100 Years American
“I imagine one of the reasons people cling to their hates so stubbornly is because they sense, once hate is gone, they will be forced to deal with pain.” -James Baldwin
I am a petty person. And so, I am annoyed by many petty things. One thing that annoys me about Michigan (and probably most of America) is that most non-whites are seen as a single group. One minority’s business is every minority’s business. “I only see whites and non-whites” is just one step up from “I don’t see color.” And even within that, all Asians are also put into the same group. Whether you are Pakistani, Korean, or Taiwanese, “we’re all in this together.” My problem with this is not that I hate unity. My problem with this is not just that “brown” people face vastly different issues from “yellow” people (and by the way, we never refer to ourselves as yellow). Though many of us share the same obstacles as first and second generation immigrants, our cultural and socioeconomic backgrounds are so vastly different that our manner of handling these issues in a way that preserves our cultural dignity will rarely fall along the same lines. It is only when our existences revolve around the eyes of white America that we become one and the same: a minority.
I know this because I am Asian, but even within that, the conflicts are endless. I have two cultural sides, and each of my two sides has two sides. On one hand is my ChiViet KOI side (aka Chinese [Cantonese-Hakka/Kejia]-Vietnamese kid of immigrant), and on the other is my yonsei JA side (aka 4th gen. [pre-WWII] Japanese American). In other words, half of me is trying to dismantle the model minority myth, and the other half was the one that founded it.
I am not here to argue against the dismantling of the myth, but I want to make sure you, as my fellow Asian kids of immigrants, understand why we helped build it. Of course, it was not meant to be used as a tool against other minorities; it was merely a tool to keep us safe from white eyes, and I urge you not to be arrogant about where we stand in America without it.
You probably know about Japanese internment during WWII. And maybe you read a book or passage or two from a Japanese American citizen, but chances are, everything else about it was filtered to you through the lens of white America. Whether it was your teacher, the publishing company, or the cameraman, the voices may have been Japanese, but the permission for that voice was granted by the white man. And that voice probably assured you that everything is fine now, and you have nothing to worry about, because it was all in the past.

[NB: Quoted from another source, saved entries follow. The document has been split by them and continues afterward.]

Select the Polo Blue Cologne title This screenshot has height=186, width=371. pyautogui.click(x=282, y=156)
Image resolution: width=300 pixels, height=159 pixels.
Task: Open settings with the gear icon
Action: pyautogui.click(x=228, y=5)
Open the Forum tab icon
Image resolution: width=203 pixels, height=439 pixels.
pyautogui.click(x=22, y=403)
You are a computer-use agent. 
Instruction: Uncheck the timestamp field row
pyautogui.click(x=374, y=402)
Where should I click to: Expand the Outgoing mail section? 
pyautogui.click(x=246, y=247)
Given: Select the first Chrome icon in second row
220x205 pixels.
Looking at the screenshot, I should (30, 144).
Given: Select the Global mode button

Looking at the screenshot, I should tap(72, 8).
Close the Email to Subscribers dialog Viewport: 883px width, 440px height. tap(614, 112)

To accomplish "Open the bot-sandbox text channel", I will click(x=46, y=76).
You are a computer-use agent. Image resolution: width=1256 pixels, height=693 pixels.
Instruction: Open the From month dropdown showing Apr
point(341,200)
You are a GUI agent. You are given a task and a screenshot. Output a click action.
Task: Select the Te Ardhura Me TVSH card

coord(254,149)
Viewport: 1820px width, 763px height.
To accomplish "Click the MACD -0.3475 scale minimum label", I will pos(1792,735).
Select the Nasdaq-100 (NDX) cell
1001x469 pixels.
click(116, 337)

Topaz War Relocation Center, one of ten Japanese internment camps during World War 2- the camp my family went to. (Stock Photo)
When the Japanese Americans were released, it was not because America suddenly realized we were human, but because they nuked our people twice and finally felt they were safe enough to let us roam free, and we were vulnerable enough that we could not turn down their apology. But even then, we were not free to return to our homes. Those of us who lived along the West Coast were “temporarily relocated” to the Midwest, which is how my grandfather, who lived in California and was interned in Utah, ended up in Chicago. We were free from the camps, but not free to return to our homes or jobs. To get jobs and find places to live, we needed white people to sponsor us.
Lovely, isn’t it? What kind and generous souls there are in America to remind us that “not all white people” will harm us. What is there for us to do other than carry our gratitude deep in our hearts for our saviors who took the time out of their day to pity us? After all, how can you complain about having to live at the compassion of the white man so long as the white man feels like being compassionate?
And so, I have been raised to live with a thank you on the tip of my tongue for the permission to survive in America that my grandparents earned for me. We upheld, we achieved. We self-censored our culture, threw out our names, our roots, our family. My great- uncles Tomatsu and Noboru somehow became Tom and Norman. I am the only sansei or yonsei American I have ever met with a Japanese name. And any time I wanted to learn something about being Japanese, there were only the voices of white translators ready to explain to me the odd and neurotic social constructs of these island people; the Japanese all held their tongues. We assimilated, became “respectable”, learned white people manners, married some white folk. Striving, always striving to prove our decency—forcing each other to prove our decency. Those who did not died away.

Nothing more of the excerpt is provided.